How CDP supports FBOs in the U.S.
Through the CDP Hurricane Harvey Recovery Fund, we granted to Houston Responds, an organization that works to network local church coalitions to harness the power of the faith community to serve in disaster response and recovery. Through this relationship, we also funded a few of their network partners, including 4B Disaster Response Network, which is geographically focused “from the Beltway to the Beach to Brazoria County to the Bay.” This is a broad area of Southeast Texas with diverse church populations all dedicated to serving in and supporting their communities’ resilience.
Through our funding, we helped build the organizational capacity of these organizations, and they are still working today in response to disasters that have affected Texas. Houston Responds has also spread their work into other regions, beyond the Houston metro and even into Southwest Louisiana. And CDP has continued to support their networking development through subsequent disasters as we recognize the power of networked and coordinated faith response in local community recovery.

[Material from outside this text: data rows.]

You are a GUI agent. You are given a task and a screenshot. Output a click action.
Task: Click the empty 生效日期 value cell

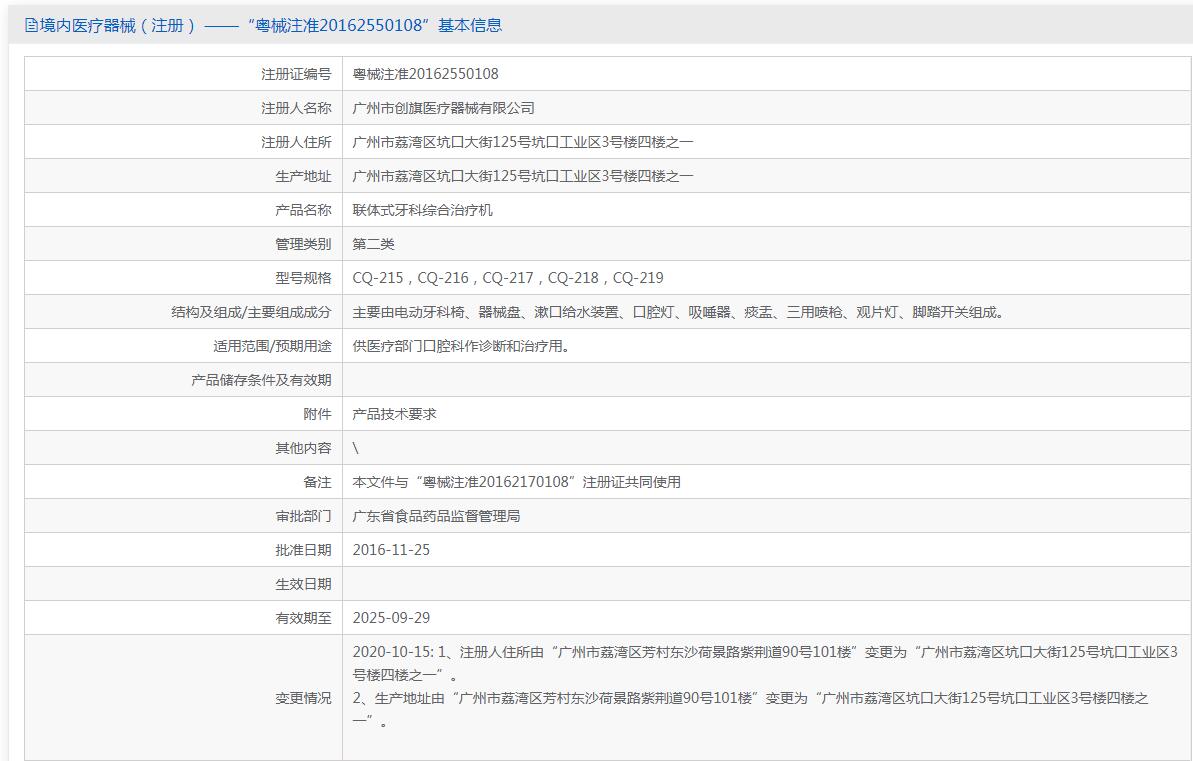point(765,584)
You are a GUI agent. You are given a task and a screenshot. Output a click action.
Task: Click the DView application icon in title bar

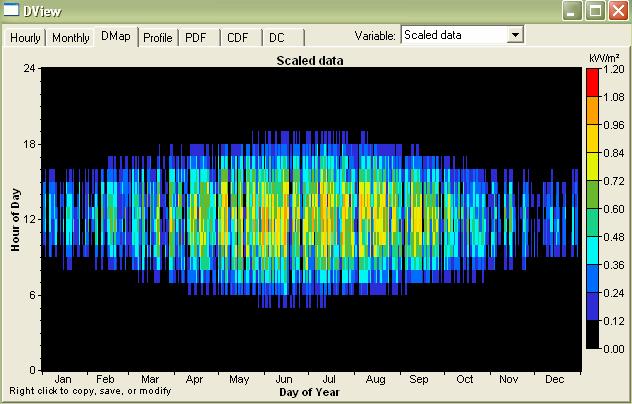point(13,11)
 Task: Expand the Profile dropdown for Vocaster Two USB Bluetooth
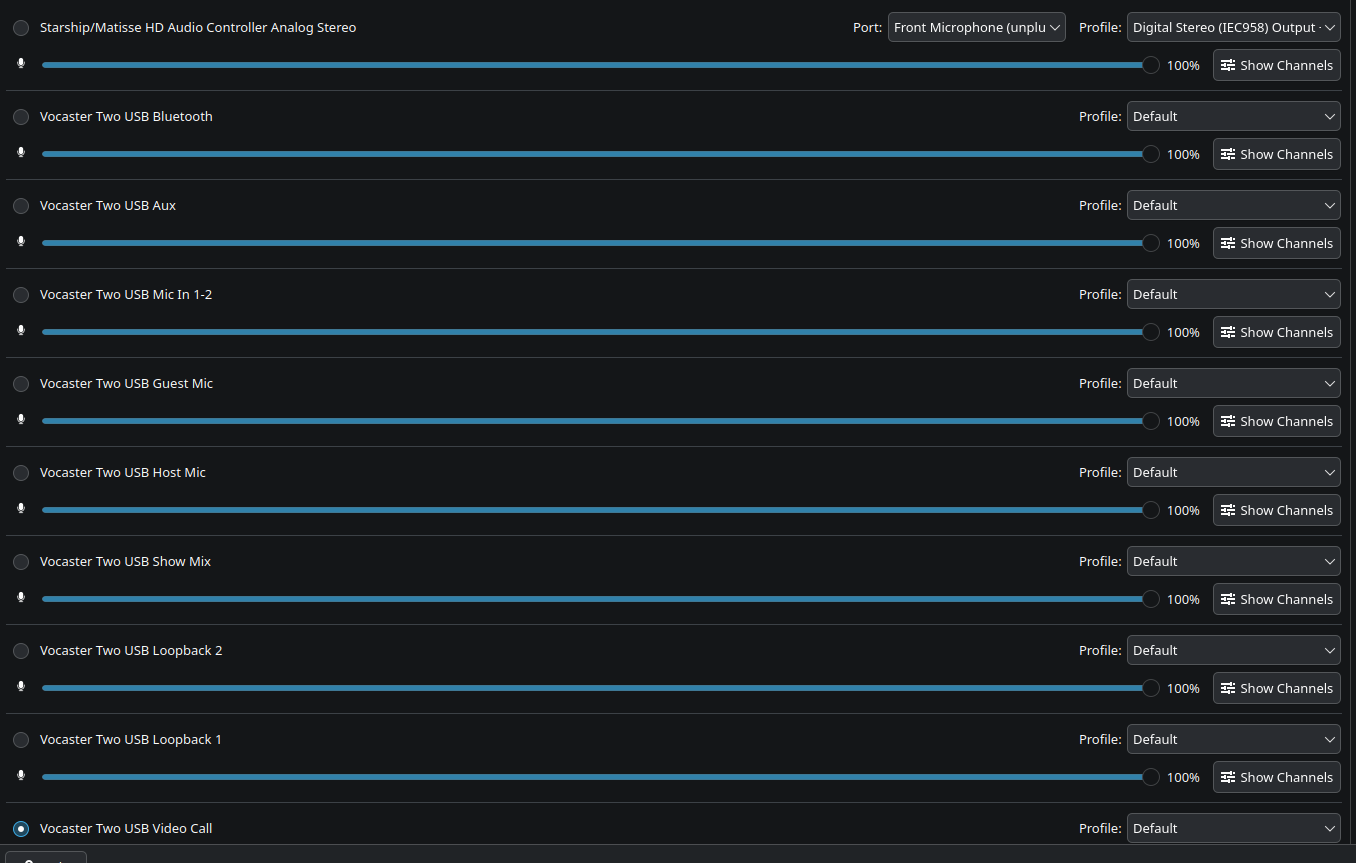click(1233, 116)
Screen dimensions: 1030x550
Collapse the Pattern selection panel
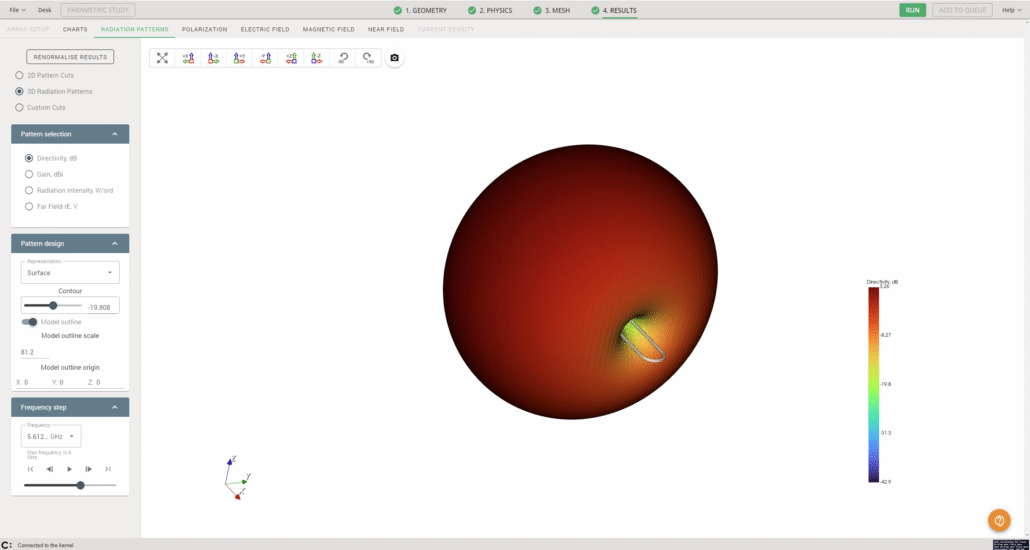coord(114,134)
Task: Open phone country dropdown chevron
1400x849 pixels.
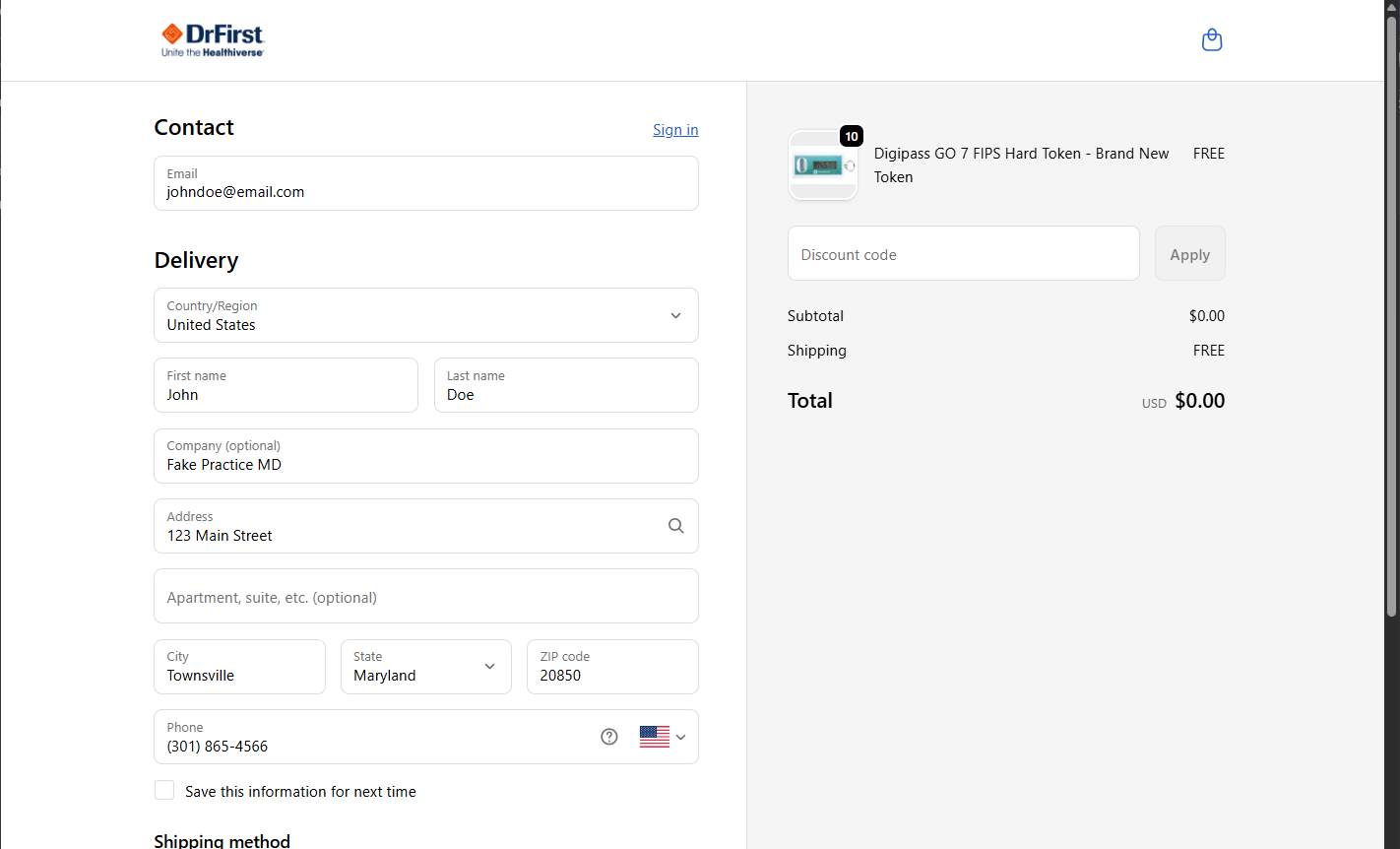Action: (x=680, y=737)
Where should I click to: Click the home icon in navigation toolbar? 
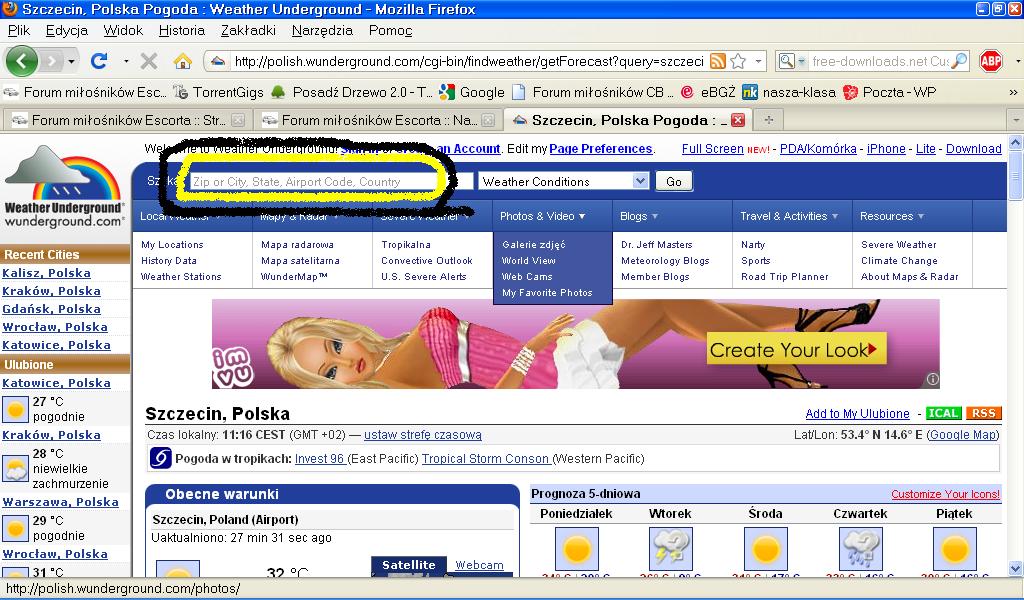pos(182,61)

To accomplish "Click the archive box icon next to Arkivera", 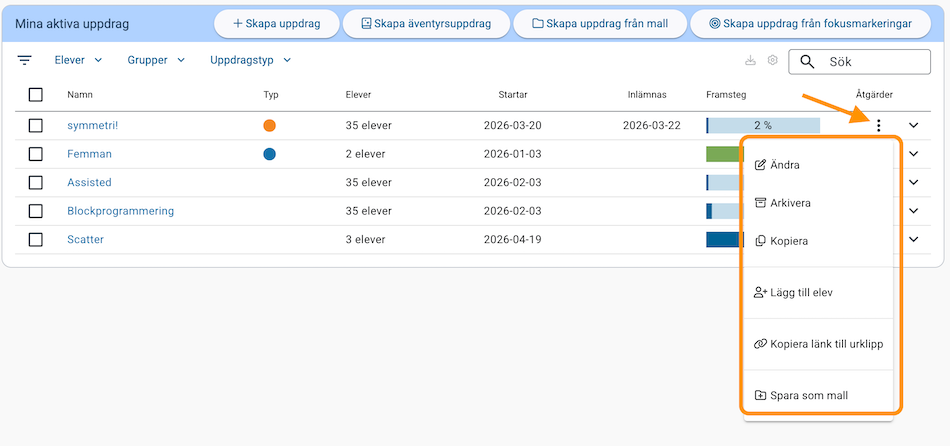I will tap(760, 203).
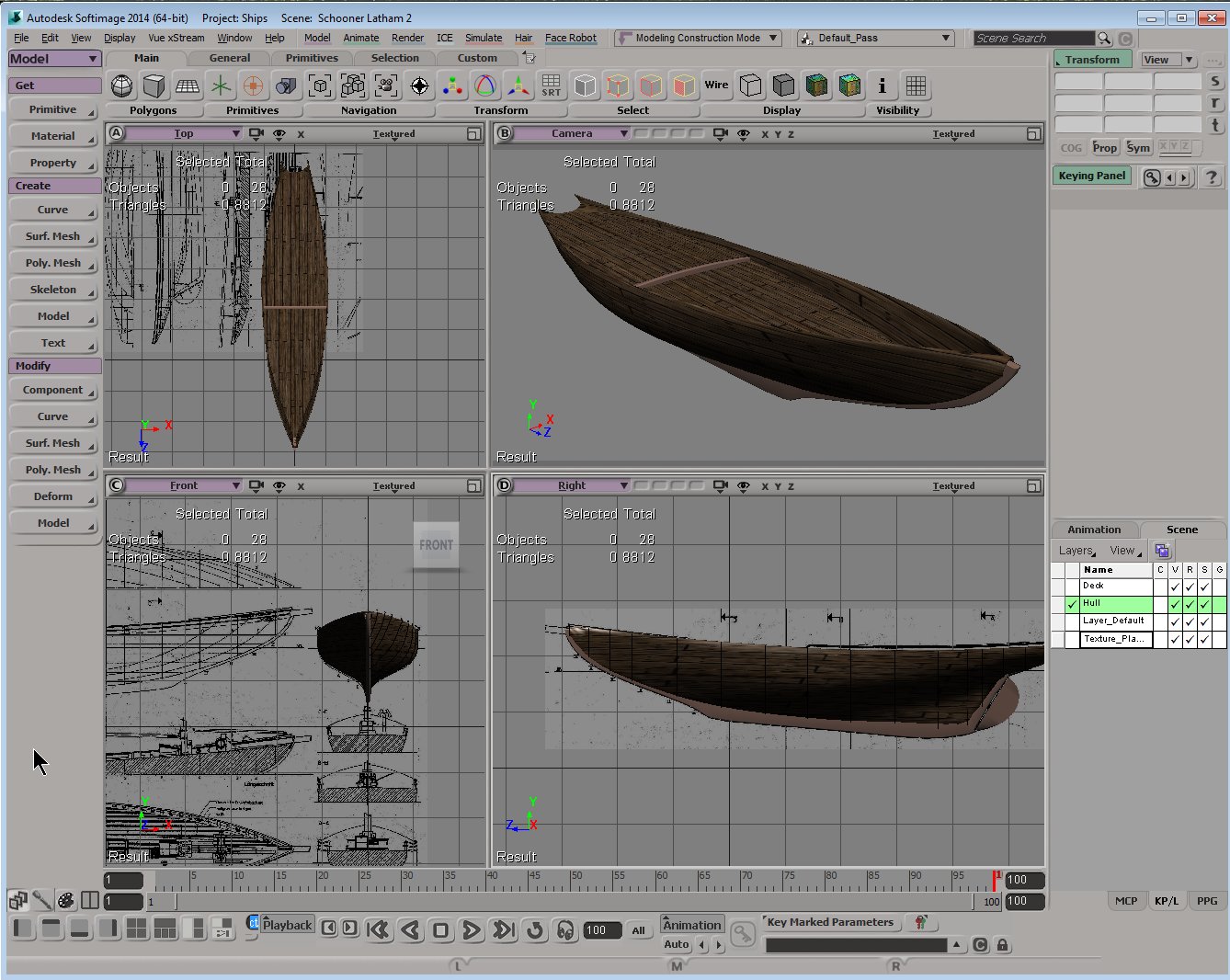The height and width of the screenshot is (980, 1230).
Task: Open the Camera viewport view dropdown
Action: tap(572, 134)
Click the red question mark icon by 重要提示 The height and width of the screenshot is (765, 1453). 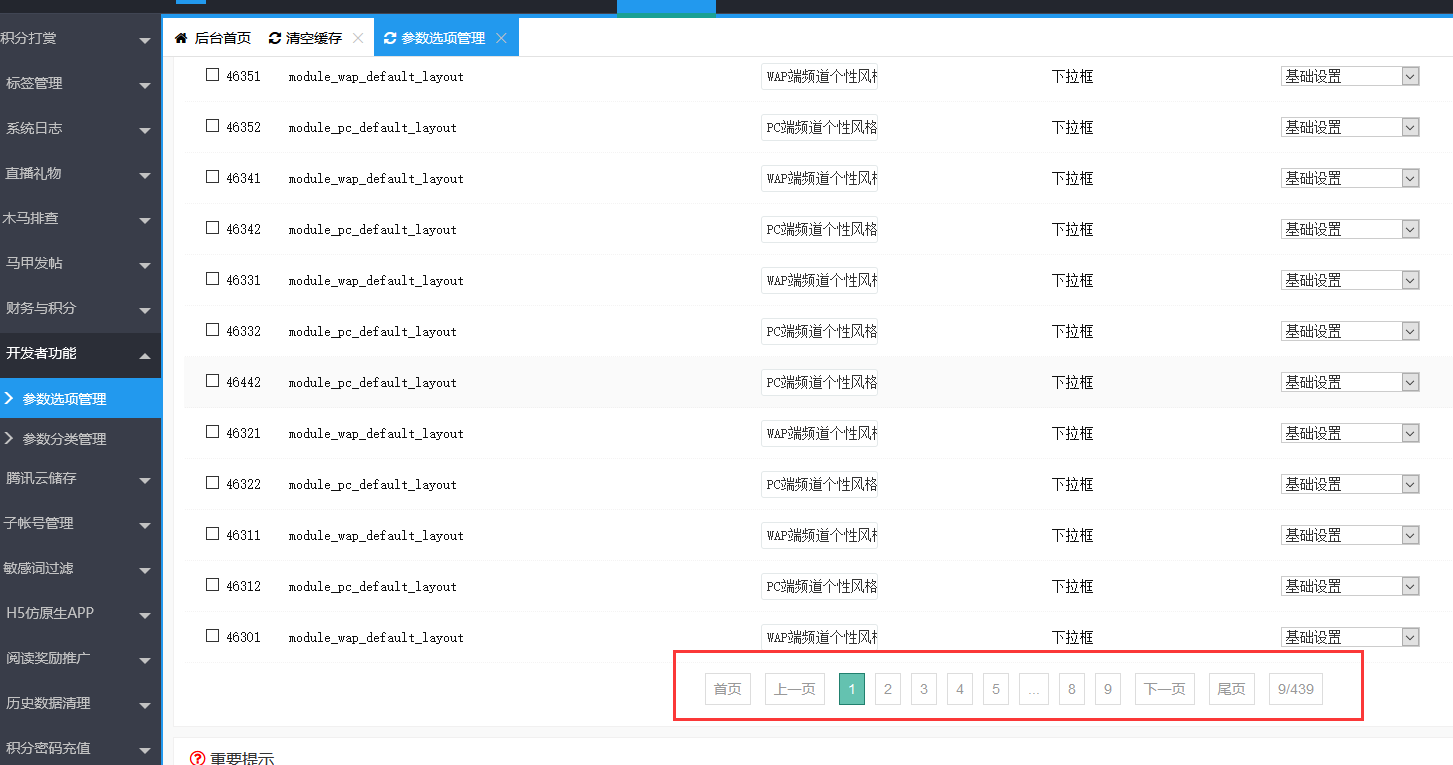point(198,759)
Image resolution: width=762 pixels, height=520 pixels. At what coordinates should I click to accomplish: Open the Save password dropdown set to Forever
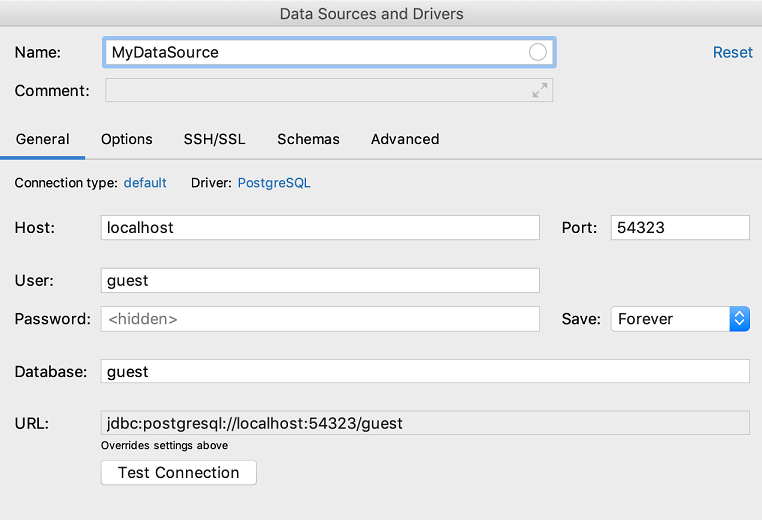coord(680,319)
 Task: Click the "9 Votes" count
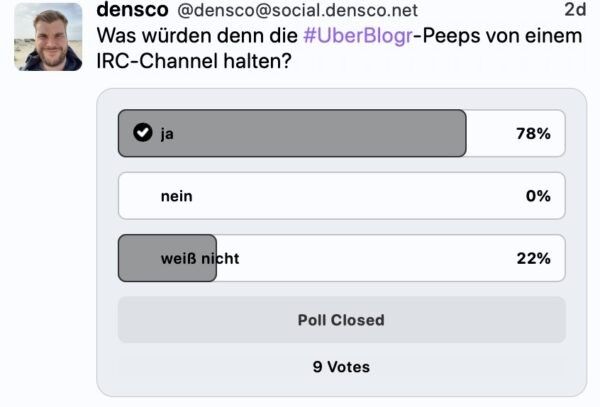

Following the multiple hurricanes that moved from the Gulf Coast up into the northeastern U.S. in 2020, we worked with the Episcopal Diocese of Western Louisiana and the Pennsylvania Southeast Conference of United Church of Christ to act as coordinating partners and fiscal agents for the local long-term recovery groups working in each area. These faith-based leaders help provide credibility for the work of the community leaders and local organizations working together to support disaster recovery.
There are also several national faith-based organizations with which we’ve partnered and supported who work throughout the U.S. in disaster recovery. Many of these groups bring skilled volunteers together to coordinate home repair or rebuild efforts (e.g., Mennonite Disaster Service or Nechama – Jewish Response to Disaster). Or they work with local organizational chapters to bring expertise to support disaster case management and other recovery activities (e.g., UMCOR, Catholic Charities, Lutheran Disaster Response or World Renew).
The Midwest Early Recovery Fund funded Project Resilient Hope and the work of Crisis Care Ministries to provide training and spiritual care for clergy and faith leaders throughout Oklahoma following the 2019 flooding. A video highlights previous work by these faith leaders as they responded to wildfires in western Oklahoma.
Wambli Ska and Woyatan Lutheran Church, a Native American-led nonprofit in Rapid City, South Dakota, have received funding from CDP’s Native American and Tribal Communities Recovery Program. While assisting their relatives as they recover from layered disaster events, including COVID-19, Wambli Ska utilized traditional, cultural ceremonies including Inipi (Lakota Sweat Lodge), drum circles, dance and sage smudging, and Lakota Prayer.
Understanding and supporting the role of FBOs is essential if we want to support equitable, whole-community disaster recovery efforts. We work to develop funding strategies that include and acknowledge the spiritual and emotional needs of those impacted and is inclusive of religions and cultural norms.